"My main course on the night in question included an impressive beef roast, prepared with a cabernet sauvignon and beef stock sauce and served alongside an assortment of grilled root vegetables..." Yonatan Sternberg concludes last week's dinner party with some wine pairing tips for meaty mains and fruity dessert.
As promised a couple of weeks ago, after sharing my food pairing suggestions for the starters and first courses, this week’s piece will include several tips and recommendations to get you through your mains and desserts.
My main course on the night in question included an impressive beef roast, prepared with a cabernet sauvignon and beef stock sauce and served alongside an assortment of grilled root vegetables. When my budget allows it, I prefer to cook using the same wine which I plan on drinking with the dish. Not only is it a rule of thumb to cook using only a wine you would drink, but by matching the two, the link between the two will highlight the wine's characteristics. Since I was having quite a few guests for dinner, I decided to go for the more affordable Cabernet Sauvignon from the Golan series. Produced by the Golan Heights Winery, this Cab turned out to be the right choice for the evening. The flavors of the meat were enhanced by the wine and several of the guests asked for seconds. I personally prefer the more traditional pairing of full bodied reds with red meat, but at the end of the day your taste is the one that counts.
Deserts included an assortment of fresh fruits and petit fours. Personally, I feel that a glass of dessert wine is always a great way to end the meal. My favorite Israeli desert wines include: Carmel’s Single Vineyard Sha’al, Gewurztraminer, Late Harvest or the “Botrytis” by Yarden. Another one of my favorites is Tzora’s “Or” dessert wine. Produced only on selected years, inside sources tipped me off and informed me that Tzora is planning on launching the new “Or” in the near future.

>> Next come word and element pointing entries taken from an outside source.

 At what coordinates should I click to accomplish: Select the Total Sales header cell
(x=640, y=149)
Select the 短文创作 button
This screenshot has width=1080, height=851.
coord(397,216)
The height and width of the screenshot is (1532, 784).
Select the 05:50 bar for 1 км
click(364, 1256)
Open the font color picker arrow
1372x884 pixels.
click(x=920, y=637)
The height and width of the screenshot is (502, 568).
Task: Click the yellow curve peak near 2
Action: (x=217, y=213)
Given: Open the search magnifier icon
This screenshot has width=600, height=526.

Unfortunately due to the costly process involved in the production of quality desert wines the prices are relatively high. Several months ago I was introduced to the Silver, Late Harvest White Riesling (2006), by Teperberg. In my opinion, sold at around NIS 40, this is one of the best Israeli dessert wines in its price range. Produced using 100% White Riesling grapes and showing shades of light straw with gold reflections, this dessert wine offers concentrated aromas of lychees, apricots, honey and white peaches.
Slightly tipsy after a long evening of entreating, I decided to call it a night and leave the dishes for the morning. With good food, good company and, most importantly, a variety of wines to match the courses, what more can one ask for.